Buckland Station: hiking the tracks of the Pony Express | NevadaAppeal.com

Buckland Station: hiking the tracks of the Pony Express

Pat Devereux
Special to the Appeal
photo by pat devereux/Nevada Appeal The Carson River along the Buckland Station trail is very low this year, after scant spring rains.

While driving down Alternate 95 past Fort Churchill State Park, have you wondered about that big, old white house just before you cross the Carson River? It is the former home of Samuel Buckland, Nevada pioneer.

The house serves as the trailhead of a pleasant stroll along the river, on which you can also double back over the route of the Pony Express.

Buckland came to Nevada in the mid-19th century. He started out as a rancher, but then landed the lucrative contract for supplying nearby Fort Churchill and the Express riders with foodstuffs.

The big white house became a way station for the riders and weary pioneers, and the long-gone settlement of Weeks grew up around it. At the trailhead, you can peer through the lace curtains of the home and read all about Sam Buckland. Then cross the bridge, hop the guardrail, and look for the green gate iron of the trail’s start.
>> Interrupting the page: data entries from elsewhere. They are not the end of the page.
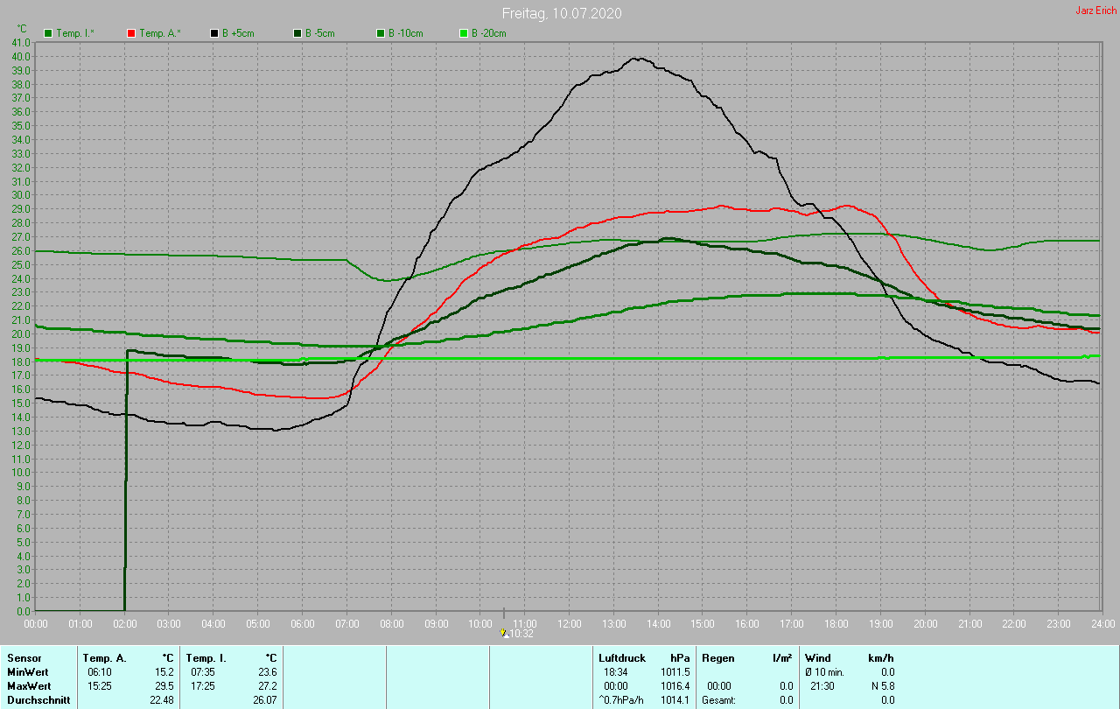This screenshot has width=1120, height=709.
Task: Select the Luftdruck column header
Action: [622, 658]
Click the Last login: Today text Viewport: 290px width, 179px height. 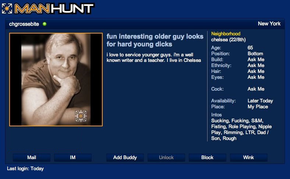(25, 169)
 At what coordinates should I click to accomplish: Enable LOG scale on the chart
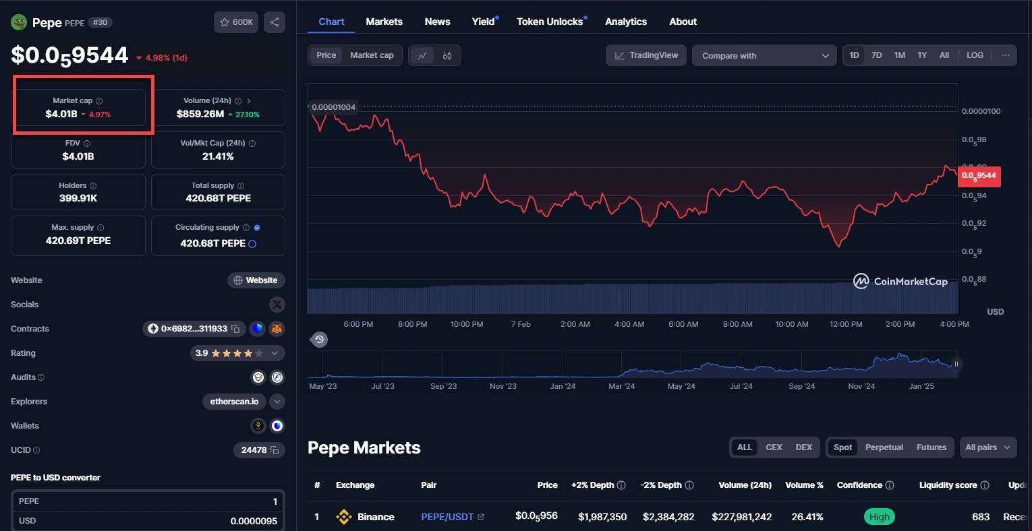coord(975,55)
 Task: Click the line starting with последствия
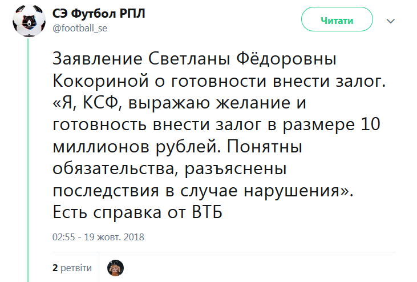pos(204,190)
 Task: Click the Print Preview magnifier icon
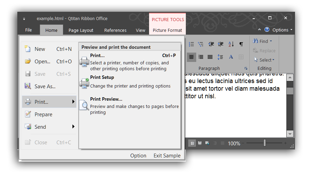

Signs along the way give the mileage to various points of entry. In a high-water year and early spring, this trail can be inundated. This spring, however, the water is low and the sandy path bone dry.

In the shade of big cottonwoods, you walk along the river, looking for ducks, great blue herons and Canada geese out on the water. The calls of red-tailed hawks, magpies, wrens, mourning doves, black-headed grosbeaks and song sparrows abound. Listen, too, for the rhythmic canary-chirps of a bald eagle or osprey.

Interpretive signs along the way discuss the native plants you pass. After about 11Ú2 miles, you come to the Boy Scout Campground, with its picturesque wooden corral and many horse trailers. There are steps leading down to the water and an eddy for swimming.

After another half-mile near the water, the trail veers inland under dense cottonwoods providing welcome shade. It then comes out on a backwash by a meadow filled with balefully staring cows and nice views of the desert hills.

Look up to the right, and you will see a bluff with a wooden rail and barbed-wire fence. The trail gets a bit faint here, but just head for the point. You will go through a green, iron Bureau of Land Management gate with a trail map. The picnic table here is a good lunch spot.

You are now about 31Ú2 miles out.

At this point, you can retrace your steps or return via the road by the table. It leads back to the river at the signed Boy Scout Campground.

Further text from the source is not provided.